Guest Lecture: Design of bioswitches and cellular robots for metabolic engineering and synthetic biology

When:
November 3, 2017 @ 10:00 am – 11:00 am
2017-11-03T10:00:00-04:00
2017-11-03T11:00:00-04:00
Where:
Wallberg WB215
200 College St
Toronto, ON M5T 3A1
Canada
Cost:
Free

Design of bioswitches and cellular robots for metabolic engineering and synthetic biology

Professor An-Ping Zeng,
Institute of Bioprocess and Biosystems Engineering,
Hamburg University of Technology

Despite impressive progresses in systems metabolic engineering and synthetic biology there are still several unsolved major problems in their practical applications for developing effective metabolic pathways and microorganisms for biosynthesis, including:

  1. identification of targets for advanced pathway engineering of productive strains, especially under industrially relevant and in vivo conditions;
  2. effective means with proper dynamic range and sensitivity for dynamic and concerted control of metabolic pathways;
  3. designed elements or devices from synthetic biology often not work well within the host cells, especially for highly productive strains;
  4. mathematical models of cellular processes often miss regulatory details inside cells and thus fail to guide biomolecular and cellular design.
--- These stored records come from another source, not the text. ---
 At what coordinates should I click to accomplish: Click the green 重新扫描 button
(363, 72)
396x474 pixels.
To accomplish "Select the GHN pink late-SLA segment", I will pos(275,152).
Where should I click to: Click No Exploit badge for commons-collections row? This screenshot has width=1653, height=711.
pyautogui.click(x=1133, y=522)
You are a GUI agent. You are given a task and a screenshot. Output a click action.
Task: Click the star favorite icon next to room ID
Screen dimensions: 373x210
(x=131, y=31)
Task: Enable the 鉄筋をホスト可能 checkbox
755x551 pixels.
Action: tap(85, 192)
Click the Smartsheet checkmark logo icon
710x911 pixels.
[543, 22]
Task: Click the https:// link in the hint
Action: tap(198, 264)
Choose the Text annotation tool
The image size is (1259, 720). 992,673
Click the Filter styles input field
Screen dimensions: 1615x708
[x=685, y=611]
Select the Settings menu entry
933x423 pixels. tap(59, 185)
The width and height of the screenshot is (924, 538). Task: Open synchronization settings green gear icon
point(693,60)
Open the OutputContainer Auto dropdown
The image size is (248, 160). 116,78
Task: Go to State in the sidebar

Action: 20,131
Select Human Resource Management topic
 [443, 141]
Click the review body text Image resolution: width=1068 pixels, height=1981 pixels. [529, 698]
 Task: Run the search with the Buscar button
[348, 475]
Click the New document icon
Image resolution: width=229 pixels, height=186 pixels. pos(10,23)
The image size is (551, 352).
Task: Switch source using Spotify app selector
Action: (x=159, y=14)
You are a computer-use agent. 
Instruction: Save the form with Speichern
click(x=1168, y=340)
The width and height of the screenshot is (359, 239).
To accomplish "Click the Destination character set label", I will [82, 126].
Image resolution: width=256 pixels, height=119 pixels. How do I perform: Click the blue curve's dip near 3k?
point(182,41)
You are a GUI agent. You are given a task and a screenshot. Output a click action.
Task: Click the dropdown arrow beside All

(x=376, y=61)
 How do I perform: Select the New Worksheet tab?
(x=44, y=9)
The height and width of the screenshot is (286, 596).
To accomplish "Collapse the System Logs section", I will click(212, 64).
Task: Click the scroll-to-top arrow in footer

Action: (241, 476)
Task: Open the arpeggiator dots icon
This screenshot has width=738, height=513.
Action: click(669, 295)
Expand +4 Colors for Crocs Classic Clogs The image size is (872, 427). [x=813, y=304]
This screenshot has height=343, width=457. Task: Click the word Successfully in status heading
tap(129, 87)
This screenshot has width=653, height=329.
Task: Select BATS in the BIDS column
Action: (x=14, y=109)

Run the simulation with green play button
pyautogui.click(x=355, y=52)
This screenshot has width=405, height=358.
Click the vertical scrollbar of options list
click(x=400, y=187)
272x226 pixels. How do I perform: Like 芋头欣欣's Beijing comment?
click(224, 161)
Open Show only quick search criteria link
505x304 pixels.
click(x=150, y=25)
In this presentation, I will illustrate some of our recent efforts to address these questions. First, I will present results on rational design of bioswitches (riboswitch and ligand-introduced allosteric regulation) with improved dynamic range and sensitivity for dynamic control of metabolic pathways. Then, I will address the question how we can use the host cell as “a computer or robot” to identify targets, evaluate designed parts and even to evolve the best design for a specific purpose? Cells are capable of information processing, rapid replication and performing tasks adaptively and ultra-sensitively. The key issue is how to let the cells “to compute or evaluate” the processes we are interested in and how “to output” the right results corresponding to the different inputs? To this end, we have used E. coli as an example to rein the computation abilities of cells by designing high throughput input and sensitive output systems based on its interaction with bacteriophage. The method is successfully demonstrated for target identification, evaluation of designs, evolution and selection of key enzymes for lysine bioproduction in E. coli.